Circumventing HDCP

I have an older 61-inch NEC plasma (built before Blu-ray became a standard), which has a stunningly beautiful picture and an incredible remote control. I have bought three Blu-ray players, and in each case, I can't get beyond the error message: "Illegal operation: device is non-HDCP compliant." Is there any way around this?

Jon Yinger

Not directly, I'm afraid. If the NEC plasma is not HDCP (High-bandwidth Digital Copy Protection) compliant—which I can well believe—it cannot be made so. HDCP is intended to prevent unauthorized digital copies of encrypted content from being made, and each device in the digital signal chain must be HDCP compliant to decrypt the signal.

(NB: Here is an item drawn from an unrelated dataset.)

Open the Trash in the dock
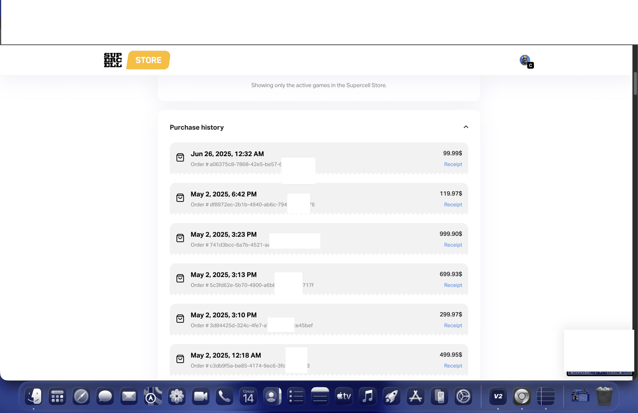This screenshot has height=413, width=638. (x=604, y=396)
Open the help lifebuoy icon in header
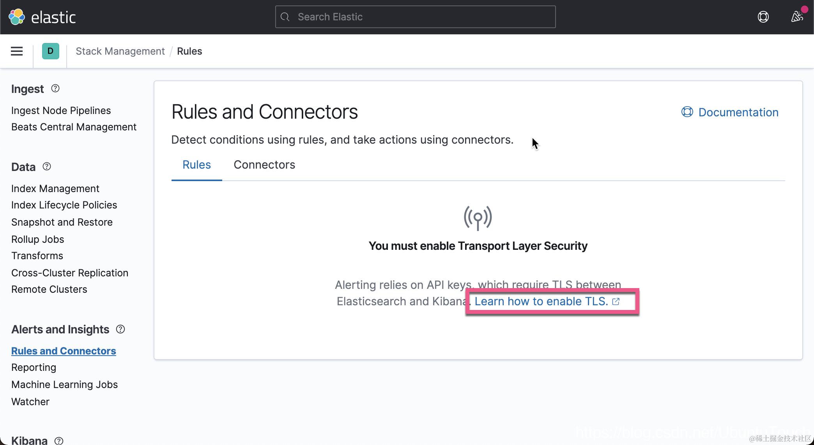 763,17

A device called an HDCP stripper can remove HDCP from an HDMI signal, but the legality of such a device is questionable. One such device is the DVIMagic (seen here) from a company called Spatz, which sold for $500 before it was pulled from the market. And even if you could find an HDCP stripper, its HDCP license can be revoked at any time, so there's no guarantee how long it will work.

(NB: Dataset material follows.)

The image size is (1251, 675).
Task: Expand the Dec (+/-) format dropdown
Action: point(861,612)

I assume your NEC plasma has a component input, so you can connect any Blu-ray player's component output to it. However, players made after December 31, 2010, cannot send high-def video from their component output, so Blu-rays are downconverted to standard def from that output, which really sucks.

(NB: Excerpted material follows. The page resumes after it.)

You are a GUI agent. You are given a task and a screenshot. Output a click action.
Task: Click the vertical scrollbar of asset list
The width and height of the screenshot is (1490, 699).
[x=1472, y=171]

The only way to get high-def signals from a Blu-ray player to your NEC plasma is to use an HDMI-to-component converter such as the HDfury. Connect the player's HDMI output to the HDfury and the HDfury's component output to the TV. HDCP holds no sway in an analog connection, so the high-def signal is transmitted to the TV without a problem. Just be sure to set the HDfury to output whatever resolution your plasma can accept—I would suspect it to be 1080i, not 1080p. I haven't tried this myself, but I've written about it here, and others have sung its praises in posted comments.